You can sign Friends of the Earth’s petition to reject the government’s decision HERE.

‘Lancashire Responds’ – a protest organised by the Anti-Fracking Nanas, will be taking place  outside Maple Farm, nr World of Water, on Preston New Road on Saturday 8th October (tomorrow) 10.00 – 17.00. More details HERE.


7 thoughts on “The Snarling

  1. It seems fitting that as all of the current political bile is spilling out, I am reading about the broken cauldron spilling out its toxic content and poisoning the land.

    And I am still being fixated by the sunken lands…something i am missing there.

  2. solsdottir

    That is so sad. It’s terrible how London government has so much power and the regions so little. Glad to hear about the petition and other protests.

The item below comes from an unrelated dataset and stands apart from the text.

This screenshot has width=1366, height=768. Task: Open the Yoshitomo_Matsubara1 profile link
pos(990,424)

  3. A shocking, though not at all surprising decision. Yes, we’re constantly being offered fake democracy, bogus consultations, and endless propaganda in favour of the status quo, but its worth remembering that Corbyn’s Labour party, the Greens, -and the Lib Dems for what they’re worth- are now opposed to Fracking, and the Scotts Nats apparently want a moratorium. I’m glad some people are pressing for a progressive alliance in parliament -if only because politicians’ voices tend to get heard in the mainstream media. On issues like this I think we need the widest possible range of support, awareness raising, protest, and action. I feel for those who live in, and love, the places under threat. Look after yourself.

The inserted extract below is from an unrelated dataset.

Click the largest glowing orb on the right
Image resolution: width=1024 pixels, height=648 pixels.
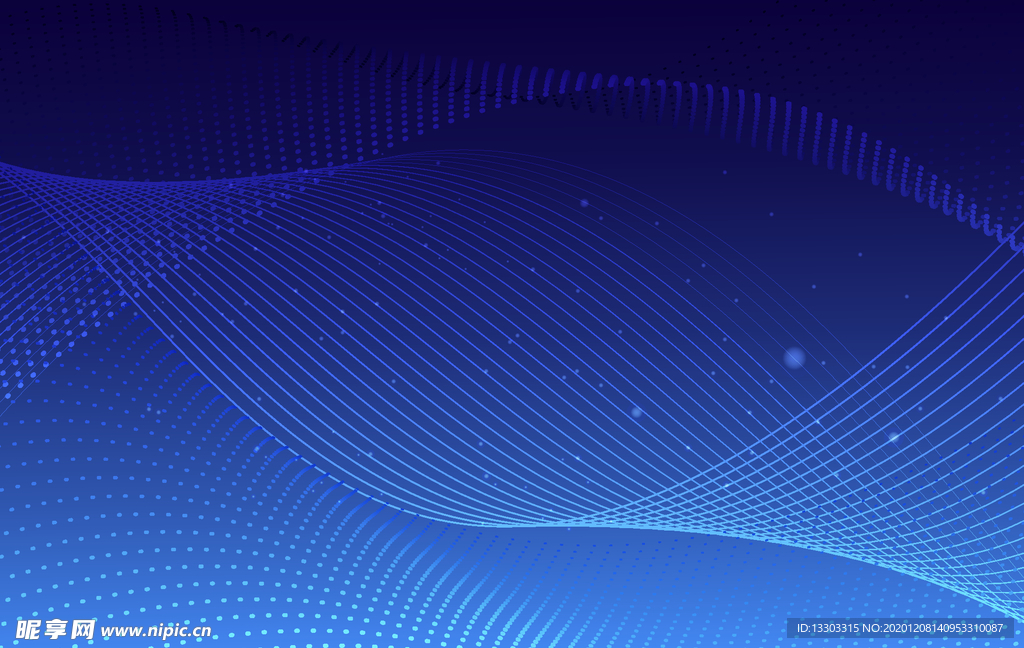794,357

  4. I suspect this government decision will be the first in a series of massive blunders that will come back to bite them in the arse – hopefully with a mouthful of snarling fangs. The struggle now will be for an increasing number of communities to defend their land from being poisoned by their own government getting in to bed with ruthless corporate profiteers.

  5. I was terribly distressed when I heard about the approval of fracking. I heard on the news that to have any real impact on the illusion of ‘fuel security’ there will have to be hundreds of fracking sites open. Those of us who feel the spirits of the land and the presence of its gods and ancestors who have gone there before us have a monumental struggle now. What you observed about the behaviour of the those young men is only the beginning of the manifestation of the destruction to be unleashed. Here in Somerset ours will have to do with Hinkley 3, and though not extracting materials from the land beneath, the process of preparing and building and the energy of the energy to be produced will also had detrimental effects. It is so easy to be disillusioned with the process of being governed these days.

  6. The Welsh government have declared a moratorium on fracking ‘until further evidence is available on its effects’. So OK for now. But local government elsewhere seems powerless in the face of arbitrary decisions from London. “Unreal city …”!